*Article:*
— start —
Key commodity markets have been spooked by US central bank plans to wind back its money-printing program, weak Chinese manufacturing data and fears of a credit crunch in the world's second-biggest economy.

Gold, silver and copper slid, as did iron ore stocks such as Fortescue Metals and Rio Tinto, although iron ore prices bucked the trend.

According to investment bank UBS, copper fell to its lowest level in 20 months due to "further evidence that the economy of top metals consumer China is slowing, as well as the US Fed's intention to begin scaling back stimulus measures later this year".

Gold dropped as low as $US1269 an ounce this week and, despite recovering to about $US1300, was still well down on a weekly measure. Australian goldminers will be partly protected due to the corresponding fall in the local currency.

"The worst of the current round of decline is probably behind us as gold prices may stabilise and rebound," Jeffrey Christian, managing partner at CPM, said. "It's going to be very important to see in the next few days how enthusiastic investors are. If they signal they are waiting for still lower prices, that will be a very negative signal."

Charlie Aitken at Bell Potter said, "commodities and commodities currencies faced the perfect storm of a resurgent US dollar and increasing concerns about the health of the Chinese economy".

He declared the commodity super cycle as "dead, buried, gone".

"I continue to tell you to broadly avoid resource stocks because commodity prices are going to fall more than the Australian dollar," he wrote in a note. "Right here right now we have signs of stress in the Chinese banking system, consistently weak Chinese economic data and a resurgent US dollar.
— end —
*What you need to do:*
Please list every company or firm named in the article above.

*Data segment:*
— start —
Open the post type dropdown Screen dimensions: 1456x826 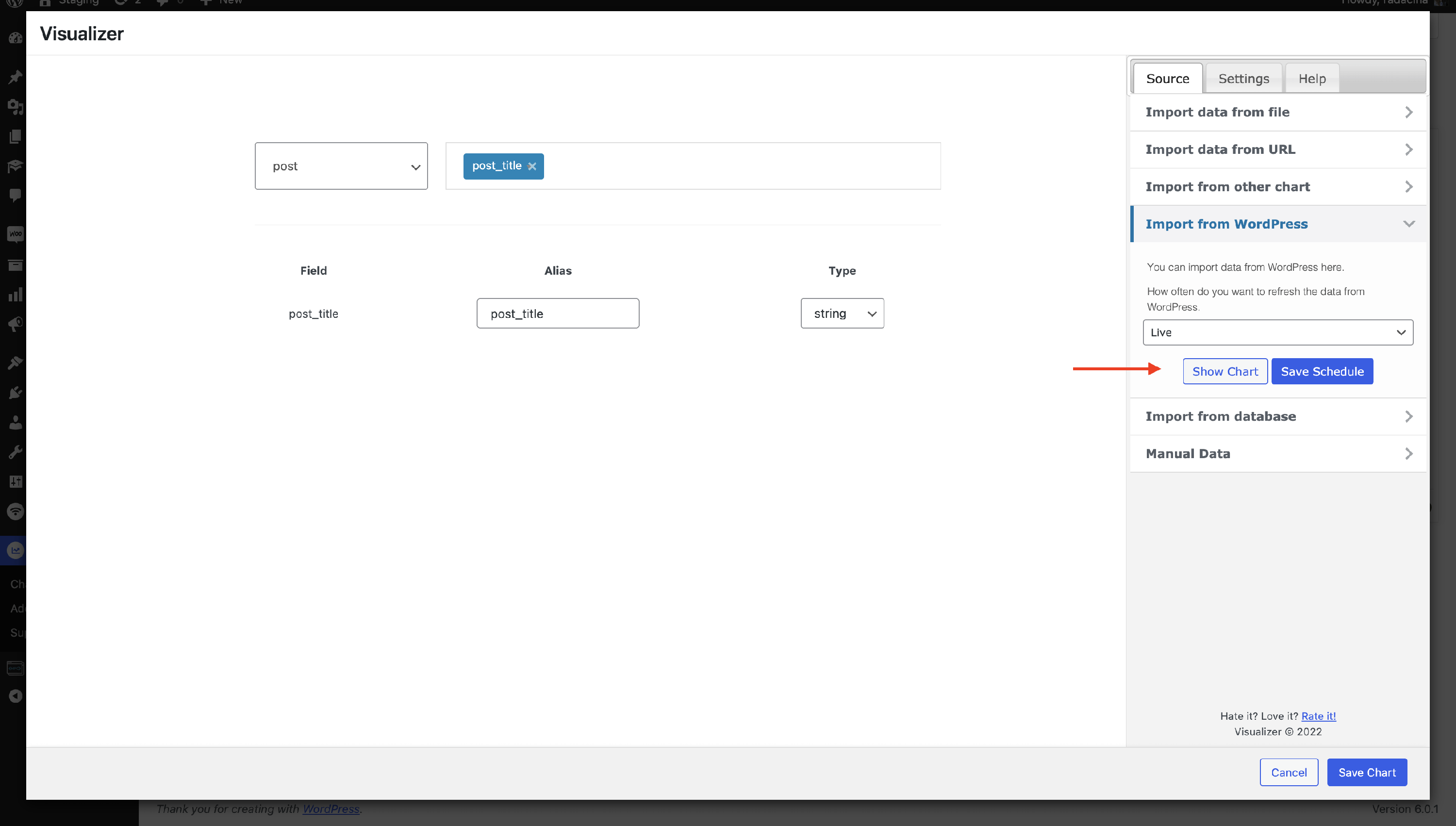coord(341,166)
— end —
*Right answer:*
Fortescue Metals, Rio Tinto, UBS, CPM, Bell Potter